● Tâches à réaliser:
A - Dans l'arrêt sur l'indemnité de l'avocat d'office, à combien d'heures d'activité d'avocat l'assistance juridique a-t-elle été limitée ?
B - Poursuivez l'arrêt sur l'indemnité de l'avocat d'office à partir de sa dernière phrase.

● Document source:
***

Bundesgericht
Tribunal fédéral
Tribunale federale
Tribunal federal
5D_56/2022
Arrêt du 23 septembre 2022
IIe Cour de droit civil
Composition
MM. les Juges fédéraux Herrmann, Président,
Marazzi et Schöbi.
Greffière : Mme Jordan.
Participants à la procédure
A.________,
représentée par Me Tano Barth, avocat, Legalitic,
recourante,
contre
Vice-Présidente du Tribunal de première instance de la République et canton de Genève, place du Bourg-de-Four 1, 1204 Genève,
intimée.
Objet
indemnité de l'avocat d'office (assistance judiciaire; divorce),
recours contre la décision de la Présidente de la Cour de justice du canton de Genève, Assistance judiciaire, du 22 février 2022 (AC/1929/2017, DAAJ/14/2022).
Faits :
A.
Le 3 juillet 2017, Me A.________ a été désignée en qualité d'avocat d'office pour défendre les intérêts de B.________ avec effet au 21 juin 2017 dans le cadre d'une procédure unilatérale en divorce avec mesures superprovisionnelles. L'octroi de l'assistance juridique était limité à la première instance.
Par décisions des 11 juin et 1er décembre 2020, l'assistance juridique a été étendue à la seconde instance, l'ancien époux de B.________ ayant formé appel à l'encontre du jugement de divorce du 22 avril 2020. Elle a été limitée à 25 heures d'activité d'avocat au total, audiences et forfait courriers et téléphones non compris. L'appréciation des heures nécessaires en vertu de l'art. 16 al. 2 du règlement genevois du 28 juillet 2010 sur l'assistance juridique et l'indemnisation des conseils juridiques et défenseurs d'office en matière civile, administrative et pénale (RAJ/GE; RS/GE E 2 05.04) a été réservée au moment de la taxation de l'état de frais.

***

● Données enregistrées:
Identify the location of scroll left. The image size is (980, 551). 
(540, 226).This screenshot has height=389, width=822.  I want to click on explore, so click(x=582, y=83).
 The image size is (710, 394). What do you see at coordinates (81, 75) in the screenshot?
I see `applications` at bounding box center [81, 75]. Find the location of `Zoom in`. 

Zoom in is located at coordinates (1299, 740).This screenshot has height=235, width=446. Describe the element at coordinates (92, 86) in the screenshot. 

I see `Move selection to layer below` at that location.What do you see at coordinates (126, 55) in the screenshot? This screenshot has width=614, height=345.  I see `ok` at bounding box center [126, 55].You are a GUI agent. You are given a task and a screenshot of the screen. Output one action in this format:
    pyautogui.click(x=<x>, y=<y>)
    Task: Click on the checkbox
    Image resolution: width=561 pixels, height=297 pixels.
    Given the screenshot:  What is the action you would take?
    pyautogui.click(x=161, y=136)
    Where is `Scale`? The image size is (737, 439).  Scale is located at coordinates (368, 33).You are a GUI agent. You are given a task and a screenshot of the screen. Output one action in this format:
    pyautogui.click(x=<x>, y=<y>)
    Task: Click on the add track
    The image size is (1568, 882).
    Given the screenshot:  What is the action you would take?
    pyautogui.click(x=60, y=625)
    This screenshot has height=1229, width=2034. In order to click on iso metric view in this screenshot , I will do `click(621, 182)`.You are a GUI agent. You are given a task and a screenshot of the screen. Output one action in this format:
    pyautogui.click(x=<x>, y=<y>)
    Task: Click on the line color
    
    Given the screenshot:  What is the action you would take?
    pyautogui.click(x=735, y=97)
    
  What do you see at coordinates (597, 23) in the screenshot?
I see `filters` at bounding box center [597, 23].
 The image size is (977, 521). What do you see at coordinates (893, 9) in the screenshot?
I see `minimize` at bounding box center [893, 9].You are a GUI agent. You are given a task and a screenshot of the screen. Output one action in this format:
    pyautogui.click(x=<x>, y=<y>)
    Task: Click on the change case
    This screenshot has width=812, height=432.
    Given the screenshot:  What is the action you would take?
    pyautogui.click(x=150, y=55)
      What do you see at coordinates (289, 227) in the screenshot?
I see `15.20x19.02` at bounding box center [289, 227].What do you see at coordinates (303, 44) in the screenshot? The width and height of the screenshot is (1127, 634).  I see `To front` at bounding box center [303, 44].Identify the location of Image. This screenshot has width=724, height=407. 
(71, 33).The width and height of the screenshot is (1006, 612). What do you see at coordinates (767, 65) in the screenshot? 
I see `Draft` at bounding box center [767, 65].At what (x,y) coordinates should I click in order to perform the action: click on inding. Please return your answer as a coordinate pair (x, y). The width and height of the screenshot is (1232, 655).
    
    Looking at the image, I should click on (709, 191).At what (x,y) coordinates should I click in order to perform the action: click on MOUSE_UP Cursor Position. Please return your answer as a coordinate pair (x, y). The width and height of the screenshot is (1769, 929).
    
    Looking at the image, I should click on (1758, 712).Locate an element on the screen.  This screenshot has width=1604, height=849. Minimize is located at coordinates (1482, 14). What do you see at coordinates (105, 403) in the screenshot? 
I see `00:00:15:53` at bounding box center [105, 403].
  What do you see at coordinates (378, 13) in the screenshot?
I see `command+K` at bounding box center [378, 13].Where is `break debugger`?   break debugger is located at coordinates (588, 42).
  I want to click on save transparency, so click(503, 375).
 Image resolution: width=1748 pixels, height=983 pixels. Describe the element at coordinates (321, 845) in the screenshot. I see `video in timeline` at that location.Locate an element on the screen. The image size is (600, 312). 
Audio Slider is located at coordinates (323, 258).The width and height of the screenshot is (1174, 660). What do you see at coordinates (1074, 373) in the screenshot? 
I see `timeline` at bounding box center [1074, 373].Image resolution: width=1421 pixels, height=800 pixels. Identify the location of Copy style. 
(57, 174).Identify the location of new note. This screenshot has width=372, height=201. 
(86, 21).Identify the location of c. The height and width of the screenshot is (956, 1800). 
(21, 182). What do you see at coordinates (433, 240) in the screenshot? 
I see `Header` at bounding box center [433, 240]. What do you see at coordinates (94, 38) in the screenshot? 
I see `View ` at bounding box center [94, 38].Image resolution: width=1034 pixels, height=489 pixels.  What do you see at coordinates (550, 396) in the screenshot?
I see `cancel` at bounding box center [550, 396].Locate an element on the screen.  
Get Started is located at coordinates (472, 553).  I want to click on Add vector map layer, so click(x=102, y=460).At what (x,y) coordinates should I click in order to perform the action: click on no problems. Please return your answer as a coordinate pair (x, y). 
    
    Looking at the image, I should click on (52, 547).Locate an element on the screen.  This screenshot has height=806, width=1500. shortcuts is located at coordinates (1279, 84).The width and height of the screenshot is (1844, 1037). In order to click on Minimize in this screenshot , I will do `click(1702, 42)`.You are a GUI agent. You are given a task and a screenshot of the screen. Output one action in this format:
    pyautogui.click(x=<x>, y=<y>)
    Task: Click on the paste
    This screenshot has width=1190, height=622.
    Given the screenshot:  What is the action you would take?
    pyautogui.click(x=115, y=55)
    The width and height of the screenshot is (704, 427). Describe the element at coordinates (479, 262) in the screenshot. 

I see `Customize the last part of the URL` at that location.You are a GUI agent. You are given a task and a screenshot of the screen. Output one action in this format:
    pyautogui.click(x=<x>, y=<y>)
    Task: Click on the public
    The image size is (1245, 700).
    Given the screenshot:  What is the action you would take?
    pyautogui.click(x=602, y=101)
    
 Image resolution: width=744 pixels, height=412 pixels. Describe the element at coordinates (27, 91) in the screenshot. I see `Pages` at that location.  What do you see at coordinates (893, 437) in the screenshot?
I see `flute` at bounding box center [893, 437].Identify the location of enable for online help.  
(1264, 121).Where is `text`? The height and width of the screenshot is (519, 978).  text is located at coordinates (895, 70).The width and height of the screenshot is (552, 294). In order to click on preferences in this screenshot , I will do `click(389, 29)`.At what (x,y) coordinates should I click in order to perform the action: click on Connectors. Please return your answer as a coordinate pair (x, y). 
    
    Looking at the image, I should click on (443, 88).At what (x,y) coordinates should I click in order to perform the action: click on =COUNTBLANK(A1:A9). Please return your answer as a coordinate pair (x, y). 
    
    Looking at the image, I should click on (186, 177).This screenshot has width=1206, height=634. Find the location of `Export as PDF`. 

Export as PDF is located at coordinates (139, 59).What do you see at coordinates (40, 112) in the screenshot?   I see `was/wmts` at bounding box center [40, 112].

***

● Résultats des tâches:
A - À 25 heures au total, sans compter les audiences ni le forfait courriers et téléphones.

B -
La procédure d'appel a pris fin le 26 janvier 2021 par le prononcé d'un arrêt de la Cour de justice confirmant le jugement de divorce.
B.
B.a. Pour l'activité déployée pour le compte de B.________ en première instance, Me A.________ a requis le versement d'un montant total de 36'443 fr. 88, sous déduction de l'avance de 10'000 fr. octroyée par décision du 15 juin 2020.
Pour la seconde instance, elle a demandé le paiement d'un montant total de 10'662 fr. 30, représentant 33 heures d'activité d'avocat accomplies entre le 3 septembre et le 10 novembre 2020.
B.b. Par décision de taxation du 3 juin 2021 - qui n'a pas fait l'objet de contestation -, le greffe de l'Assistance juridique a arrêté l'indemnité due à Me A.________ pour la première instance à 25'000 fr., montant duquel devait être déduite l'avance de 10'000 fr., mais auquel devait être ajoutée la TVA par 1'925 fr. Il a considéré que la rémunération réclamée était excessive, en particulier les postes " procédure " et " entretien client ", bien que l'affaire présentât une certaine complexité.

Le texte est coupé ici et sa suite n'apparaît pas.